27 Novembre 2019

Black stain: cosa sono quelle macchioline nere sui dentini?

di Dr. Enrico Pucci

L'ortodontista risponde

Mio figlio di 21 mesi ha 16 dentini da latte tutti macchiati di nero.
Il problema è insorto già quando aveva solo 4 dentini ma ora si è esteso velocemente e sta passando dal retro a coprire anche il colletto gengivale davanti.
La pediatra ha parlato di particolari batteri, ma non si è esposta nel dire le problematiche o le possibili soluzioni, anzi spesso mi fa sentire a disagio come se non lavassi i denti al piccolo.
Il bimbo non beve succhi di frutta e in genere non assume zuccheri se non da frutta e latte.
Cosa comporta questa situazione? E’ pericolosa per le carie e per i denti definitivi? Posso fare qualcosa per migliorare la situazione? – Ambra

Risponde la Dott. Enrico Pucci, esperto in ortodonzia di Pescara

Non avendo visitato il bambino o almeno visto una foto, dalla sua descrizione credo che si tratti di semplici “macchie” formatesi sulla superficie dei denti e non di “macchie” riconducibili a carie.
Le macchie di cui lei parla, che noi chiamiamo “black stain” sono dovute, come dice la pediatra, a dei batteri detti cromogeni che non sono assolutamente pericolosi, né a livello locale nel generare carie, né a livello generale (sistemico) nel generare malattie di alcun genere.

Da studi scientifici risulta, anzi, che la maggiore presenza di tali batteri rispetto a quelli responsabili della carie, favorisca la riduzione del rischio delle carie stessa, nel piccolo paziente.

Nello specifico, accade che nella flora batterica di alcuni bambini, più che in altri, ci siano forme di batteri anaerobi in grado di produrre solfuro d’idrogeno che interagendo con elementi presenti nella saliva, in particolare ioni di ferro, formino dei composti chimici chiamati solfuri ferrici, i quali precipitano sui denti come depositi di colore marrone/nero.
Il risultato è solo un fastidioso inestetismo.

La pulizia domiciliare di queste macchie non è facile da eseguire, soprattutto per bambini così piccoli, quindi non deve sentirsi in colpa se ciò succede.

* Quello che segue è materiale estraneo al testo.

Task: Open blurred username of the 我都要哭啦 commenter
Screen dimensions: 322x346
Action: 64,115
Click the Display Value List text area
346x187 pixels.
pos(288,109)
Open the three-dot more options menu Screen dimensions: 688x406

Per la rimozione di queste macchie, la pulizia professionale si avvale di metodiche molto semplici, con uso di paste specifiche e piccoli spazzolini rotanti.
In età più avanzata si possono usare getti d’aria-acqua e polvere come bicarbonato o ancora dispositivi ad ultrasuoni.
Inoltre si può consigliare, in forma preventiva, pasticche oro-solubili a base di lattoferina, per bambini minimo tre anni di età che riescono a tenerla in bocca fino al completo scioglimento,
Questa è una proteina che svolge una duplice funzione: controllo sulla flora batterica e sul ferro libero nel cavo orale, in quanto riesce a legarlo a sé, evitando la formazione delle “black stain”.

Su un bambino di 21 mesi, come suo figlio, non è sempre facile, almeno in prima seduta, procedere alla rimozione di tutte le macchie presenti, dipende dalla collaborazione del piccolo e dagli operatori che intervengono.

Le consiglio di rivolgersi ad uno studio odontoiatrico dove il collega e/o l’igienista dentale seguirà il bambino nel migliore dei modi con consigli sull’igiene orale, sull’alimentazione e sui controlli periodici futuri.